Le Parlement a demandé au Gouvernement, à travers un article de la loi de programmation des finances publiques de décembre 2014, de préciser son estimation de la croissance tendancielle des dépenses publiques, ce qu’il a fait dans le rapport économique, social et financier annexé au projet de loi de finances pour 2016. Il y estime la croissance tendancielle à 1,8 % en volume par an (hors crédits d’impôts) sur la période 2012-2017.
Le rapport économique, social et financier annexé au projet de loi de finances pour 2017 présente une nouvelle estimation de la croissance tendancielle des dépenses, de 2,0 % en volume, avec guère plus de précisions méthodologiques.
3) Les estimations de la Cour des comptes en 2017
La Cour des comptes a présenté une estimation de la croissance tendancielle des dépenses publiques pour la période 2017-2022 dans son rapport sur la situation et les perspectives des finances publiques de juin 2017, en s’appuyant sur les travaux de diverses administrations et ses propres analyses.
Cette nouvelle croissance tendancielle est de 3,3 % en valeur, et 1,6 % en volume, soit 3,2 % pour l’Etat et les ODAC, 3,5 % pour les administrations publiques locales et 3,4 % pour les administrations de sécurité sociale. Elle peut servir de base à l’appréciation des économies qui ont été réalisées pendant le quinquennat 2017-2022.

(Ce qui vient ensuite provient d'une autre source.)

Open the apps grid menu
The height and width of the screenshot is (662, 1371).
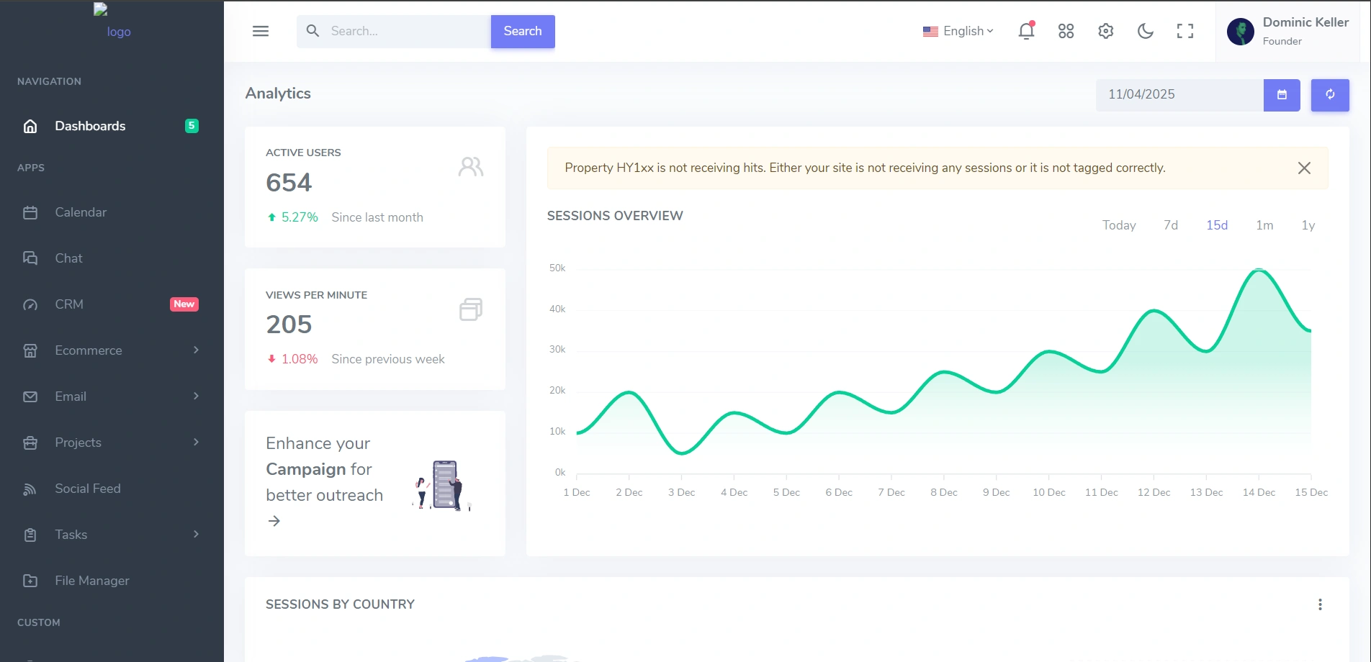pos(1066,31)
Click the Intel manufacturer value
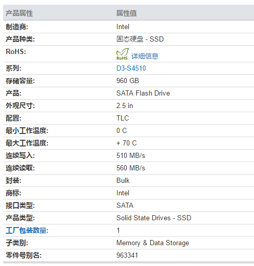 pos(123,27)
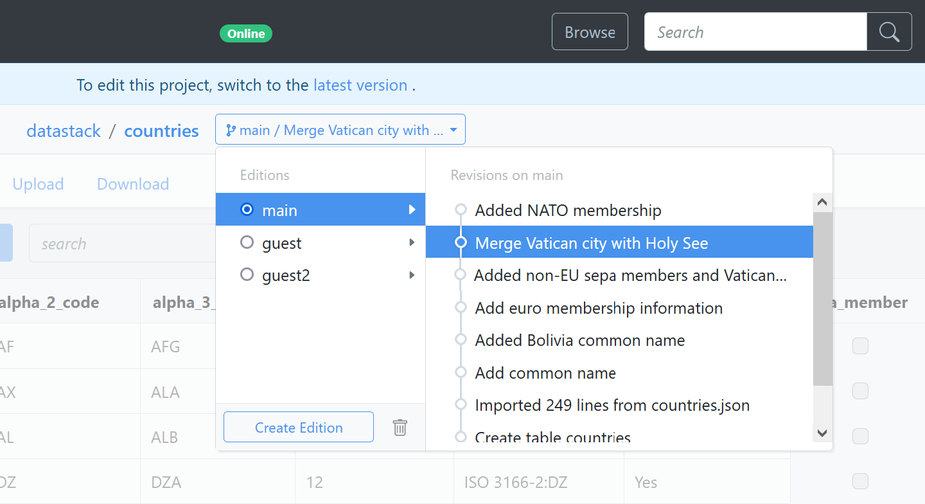Select the guest2 edition radio button
Viewport: 925px width, 504px height.
point(247,275)
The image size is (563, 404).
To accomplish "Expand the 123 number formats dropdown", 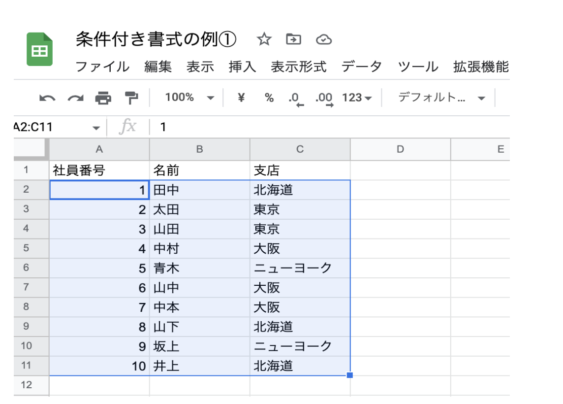I will (x=357, y=98).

4) La note de l’institut Montaigne de janvier 2022
L’institut Montaigne a publié en janvier 2022 une note de V. Bourquard et F. Ecalle qui présente une estimation de la croissance tendancielle des dépenses publiques de 1,2 % en volume sur la période 2023-2027 (1,7 % hors mesures d’urgence et de relance, celles-ci devant disparaître progressivement au début de cette période).
Cette estimation repose notamment sur : le scénario macroéconomique de la Commission européenne ; des estimations déterministes de la croissance tendancielle des dépenses sociales tirées de divers rapports administratifs (conseil d’orientation des retraites…) ; une croissance des dépenses publiques locales égale à celle de leurs ressources (les dotations de l’Etat étant supposées stabilisées en volume) avec prise en compte du cycle de leurs investissements) ; une stabilisation des effectifs de l’Etat et des évolutions identiques des salaires moyens par tête dans la fonction publique et le secteur privé.
Compte-tenu de cette croissance tendancielle des dépenses, l’objectif du Gouvernement pour les années 2023-2027 (0,2 % par an y compris mesures d’urgence et relance) suppose de réaliser 70 Md€ d’économies au bout de cinq ans pour être atteint.
C) Les méthodes suivies par les autres pays et les organisations internationales
Les estimations des économies et de la croissance tendancielle des dépenses, lorsque les économies sont évaluées en écart par rapport à celle-ci, sont souvent aussi peu explicites dans les autres pays et il n’y est donc pas fait référence dans cette fiche. Les organisations internationales ne sont guère plus précises, à l’exception de la Commission européenne qui consacre à cette question un chapitre de son rapport de décembre 2016 sur les finances publiques dans l’Union européenne.
Pour les dépenses comme pour les recettes, elle distingue un « scénario de référence » (« baseline »), qui correspond à l’évolution à politique constante de cette fiche et s’appuie en partie sur l’estimation d’une « tendance » (« trend »), d’une part, et des « mesures de politique budgétaire » (« fiscal policy measures »), d’autre part. En ajoutant au scénario de référence les mesures de politique budgétaire qui sont suffisamment détaillées et dont la mise en œuvre est suffisamment assurée, elle détermine « l’évolution à politique inchangée » (« no policy change assumption ») qui est systématiquement prise en compte dans ses prévisions de finances publiques. Dans ce rapport de décembre 2016, elle présente des principes de construction du scénario de référence et d’estimation des impacts des mesures de politique budgétaire.